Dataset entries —
========================================

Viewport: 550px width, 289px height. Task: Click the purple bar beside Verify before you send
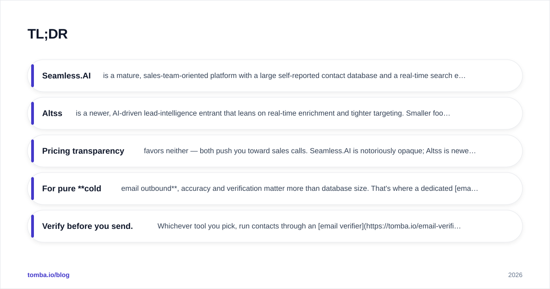click(33, 226)
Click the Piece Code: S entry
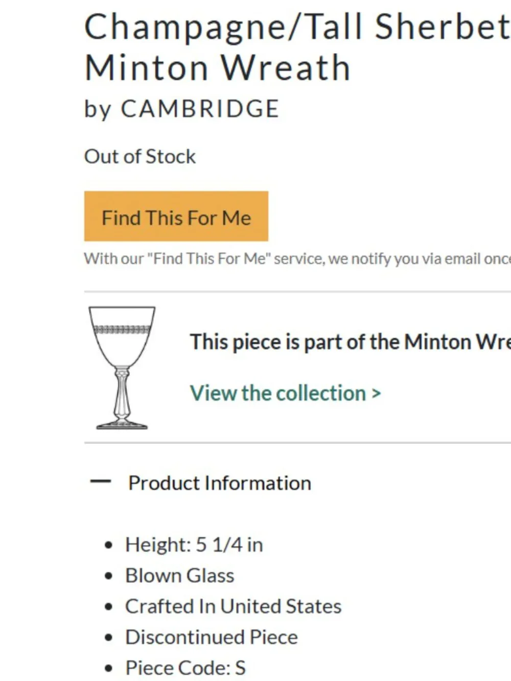This screenshot has height=681, width=511. 185,668
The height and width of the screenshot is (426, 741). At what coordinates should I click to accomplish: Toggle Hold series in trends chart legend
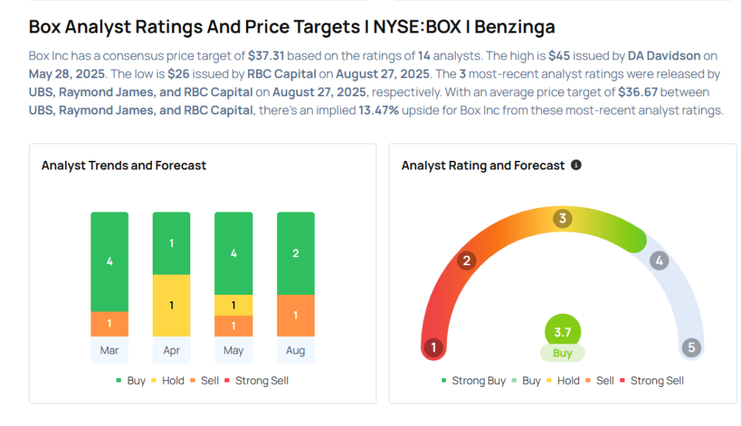tap(169, 380)
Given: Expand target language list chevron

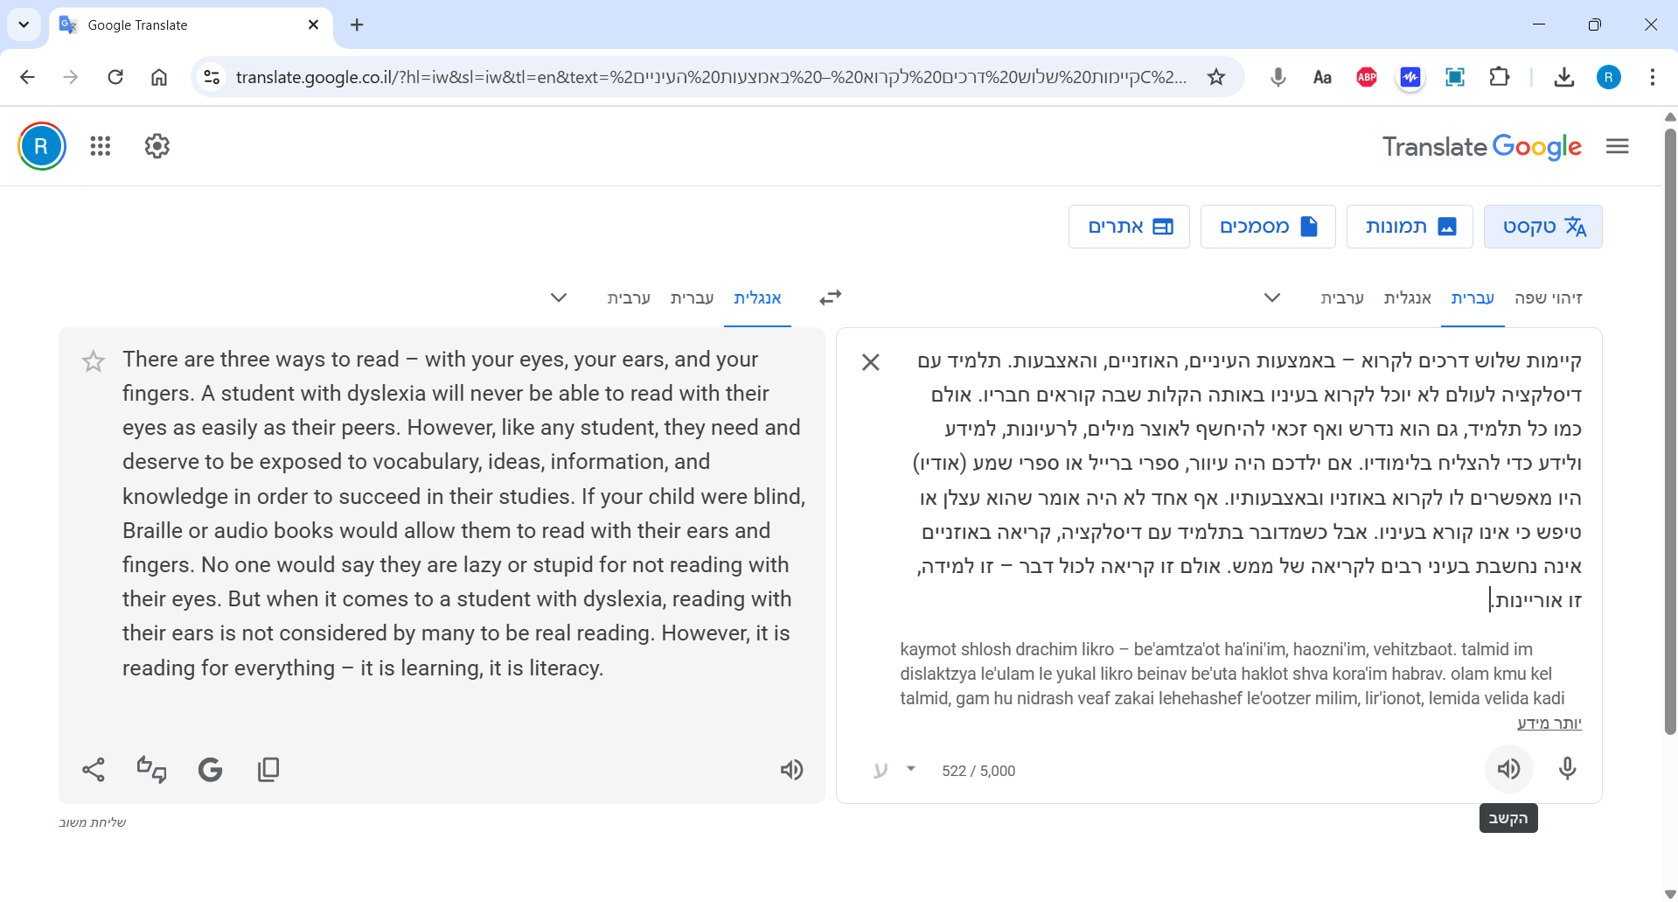Looking at the screenshot, I should point(559,298).
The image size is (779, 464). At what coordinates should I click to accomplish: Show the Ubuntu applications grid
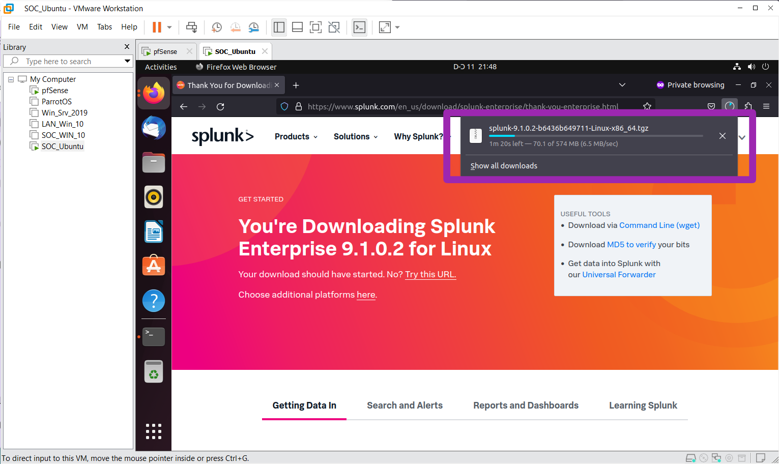(x=154, y=431)
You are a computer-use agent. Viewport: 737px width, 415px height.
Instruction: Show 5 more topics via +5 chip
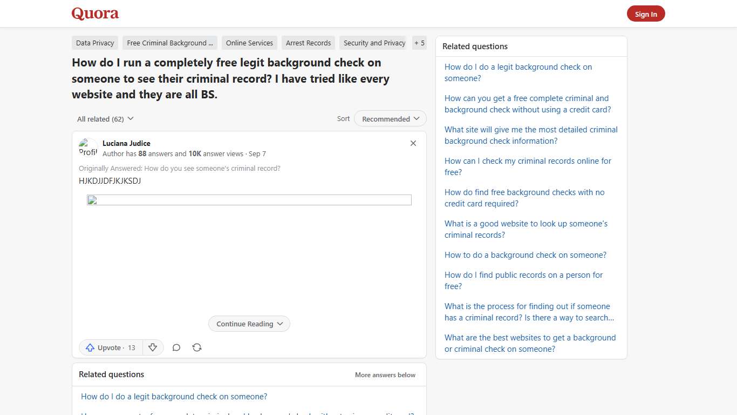point(419,43)
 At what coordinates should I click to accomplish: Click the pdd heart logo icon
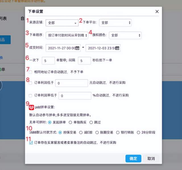pos(32,108)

========================================

Your task — Output the lines above in full and exactly. Leave out every picture.

Result of the exercise —
Viewport: 550px width, 289px height. Task: Click the purple bar beside Verify before you send
click(33, 226)
Click the Piece Code: S entry
This screenshot has height=681, width=511. 185,668
The height and width of the screenshot is (426, 741). At what coordinates should I click to accomplish: Toggle Hold series in trends chart legend
tap(169, 380)
Given: Expand target language list chevron

Looking at the screenshot, I should point(559,298).
The image size is (779, 464). At what coordinates should I click to accomplish: Show the Ubuntu applications grid
(x=154, y=431)
You are a computer-use agent. Viewport: 737px width, 415px height.
Instruction: Show 5 more topics via +5 chip
point(419,43)
 At what coordinates should I click to accomplish: Click the pdd heart logo icon
pos(32,108)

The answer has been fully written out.